*Instructions for the task*. Write out all of the lines below exactly as they appear, leaving nothing out and changing nothing.

*Dataset rows*.
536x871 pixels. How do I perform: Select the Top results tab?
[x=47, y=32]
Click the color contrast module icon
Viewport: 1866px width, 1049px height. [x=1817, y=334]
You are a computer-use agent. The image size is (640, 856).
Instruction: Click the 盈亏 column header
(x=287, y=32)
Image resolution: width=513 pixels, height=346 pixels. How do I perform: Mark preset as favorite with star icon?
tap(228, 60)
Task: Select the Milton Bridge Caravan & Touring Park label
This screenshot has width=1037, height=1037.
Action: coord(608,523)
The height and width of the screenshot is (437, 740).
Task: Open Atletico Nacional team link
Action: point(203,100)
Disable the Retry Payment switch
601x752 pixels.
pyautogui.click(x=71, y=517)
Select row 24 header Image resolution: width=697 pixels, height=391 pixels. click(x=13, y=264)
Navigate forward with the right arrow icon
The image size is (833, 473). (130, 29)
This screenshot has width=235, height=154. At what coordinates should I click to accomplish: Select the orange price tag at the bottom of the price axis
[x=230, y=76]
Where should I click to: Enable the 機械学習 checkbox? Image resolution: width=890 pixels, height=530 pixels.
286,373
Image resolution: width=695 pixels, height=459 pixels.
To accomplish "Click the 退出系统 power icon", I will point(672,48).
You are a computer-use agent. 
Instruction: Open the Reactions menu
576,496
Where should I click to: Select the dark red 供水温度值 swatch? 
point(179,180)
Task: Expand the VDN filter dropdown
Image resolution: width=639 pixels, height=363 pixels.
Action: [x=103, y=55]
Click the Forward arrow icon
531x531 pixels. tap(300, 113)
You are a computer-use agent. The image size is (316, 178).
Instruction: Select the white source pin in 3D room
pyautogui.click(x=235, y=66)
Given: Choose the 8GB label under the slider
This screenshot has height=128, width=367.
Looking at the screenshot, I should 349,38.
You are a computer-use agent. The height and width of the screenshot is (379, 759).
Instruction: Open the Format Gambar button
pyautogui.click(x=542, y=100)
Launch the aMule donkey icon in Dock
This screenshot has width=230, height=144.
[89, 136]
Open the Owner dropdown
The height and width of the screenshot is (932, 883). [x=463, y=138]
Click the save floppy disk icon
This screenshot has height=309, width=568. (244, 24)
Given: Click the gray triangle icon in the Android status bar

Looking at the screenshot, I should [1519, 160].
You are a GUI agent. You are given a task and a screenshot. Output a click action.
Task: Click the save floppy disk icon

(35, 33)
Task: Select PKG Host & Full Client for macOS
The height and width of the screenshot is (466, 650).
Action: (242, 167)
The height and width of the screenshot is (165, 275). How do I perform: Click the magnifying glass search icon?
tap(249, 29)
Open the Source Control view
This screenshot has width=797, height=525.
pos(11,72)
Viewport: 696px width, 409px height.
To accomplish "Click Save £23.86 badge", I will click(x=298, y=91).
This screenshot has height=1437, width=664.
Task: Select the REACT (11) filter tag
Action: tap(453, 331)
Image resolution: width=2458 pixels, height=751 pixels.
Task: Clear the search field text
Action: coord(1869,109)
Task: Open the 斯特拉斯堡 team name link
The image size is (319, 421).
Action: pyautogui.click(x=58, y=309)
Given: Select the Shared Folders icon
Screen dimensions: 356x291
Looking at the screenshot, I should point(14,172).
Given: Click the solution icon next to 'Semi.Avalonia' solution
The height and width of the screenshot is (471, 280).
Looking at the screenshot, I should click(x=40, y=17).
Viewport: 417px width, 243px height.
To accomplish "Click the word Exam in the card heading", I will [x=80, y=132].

*Exercise output*.
536x871 pixels. How do I perform: Select the Top results tab?
[x=47, y=32]
Click the color contrast module icon
Viewport: 1866px width, 1049px height. [x=1817, y=334]
You are a computer-use agent. The image size is (640, 856).
Instruction: Click the 盈亏 column header
(x=287, y=32)
Image resolution: width=513 pixels, height=346 pixels. How do I perform: Mark preset as favorite with star icon?
tap(228, 60)
Task: Select the Milton Bridge Caravan & Touring Park label
This screenshot has width=1037, height=1037.
Action: coord(608,523)
The height and width of the screenshot is (437, 740).
Task: Open Atletico Nacional team link
Action: point(203,100)
Disable the Retry Payment switch
601x752 pixels.
pyautogui.click(x=71, y=517)
Select row 24 header Image resolution: width=697 pixels, height=391 pixels. click(x=13, y=264)
Navigate forward with the right arrow icon
The image size is (833, 473). (130, 29)
This screenshot has width=235, height=154. At what coordinates should I click to accomplish: Select the orange price tag at the bottom of the price axis
[x=230, y=76]
Where should I click to: Enable the 機械学習 checkbox? Image resolution: width=890 pixels, height=530 pixels.
286,373
Image resolution: width=695 pixels, height=459 pixels.
To accomplish "Click the 退出系统 power icon", I will point(672,48).
You are a computer-use agent. 
Instruction: Open the Reactions menu
576,496
Where should I click to: Select the dark red 供水温度值 swatch? 
point(179,180)
Task: Expand the VDN filter dropdown
Image resolution: width=639 pixels, height=363 pixels.
Action: [x=103, y=55]
Click the Forward arrow icon
531x531 pixels. tap(300, 113)
You are a computer-use agent. The image size is (316, 178).
Instruction: Select the white source pin in 3D room
pyautogui.click(x=235, y=66)
Given: Choose the 8GB label under the slider
This screenshot has height=128, width=367.
Looking at the screenshot, I should 349,38.
You are a computer-use agent. The height and width of the screenshot is (379, 759).
Instruction: Open the Format Gambar button
pyautogui.click(x=542, y=100)
Launch the aMule donkey icon in Dock
This screenshot has width=230, height=144.
[89, 136]
Open the Owner dropdown
The height and width of the screenshot is (932, 883). [x=463, y=138]
Click the save floppy disk icon
This screenshot has height=309, width=568. (244, 24)
Given: Click the gray triangle icon in the Android status bar

Looking at the screenshot, I should [1519, 160].
You are a GUI agent. You are given a task and a screenshot. Output a click action.
Task: Click the save floppy disk icon

(35, 33)
Task: Select PKG Host & Full Client for macOS
The height and width of the screenshot is (466, 650).
Action: (242, 167)
The height and width of the screenshot is (165, 275). How do I perform: Click the magnifying glass search icon?
tap(249, 29)
Open the Source Control view
This screenshot has width=797, height=525.
pos(11,72)
Viewport: 696px width, 409px height.
To accomplish "Click Save £23.86 badge", I will click(x=298, y=91).
This screenshot has height=1437, width=664.
Task: Select the REACT (11) filter tag
Action: tap(453, 331)
Image resolution: width=2458 pixels, height=751 pixels.
Task: Clear the search field text
Action: coord(1869,109)
Task: Open the 斯特拉斯堡 team name link
The image size is (319, 421).
Action: pyautogui.click(x=58, y=309)
Given: Select the Shared Folders icon
Screen dimensions: 356x291
Looking at the screenshot, I should point(14,172).
Given: Click the solution icon next to 'Semi.Avalonia' solution
The height and width of the screenshot is (471, 280).
Looking at the screenshot, I should click(x=40, y=17).
Viewport: 417px width, 243px height.
To accomplish "Click the word Exam in the card heading", I will [x=80, y=132].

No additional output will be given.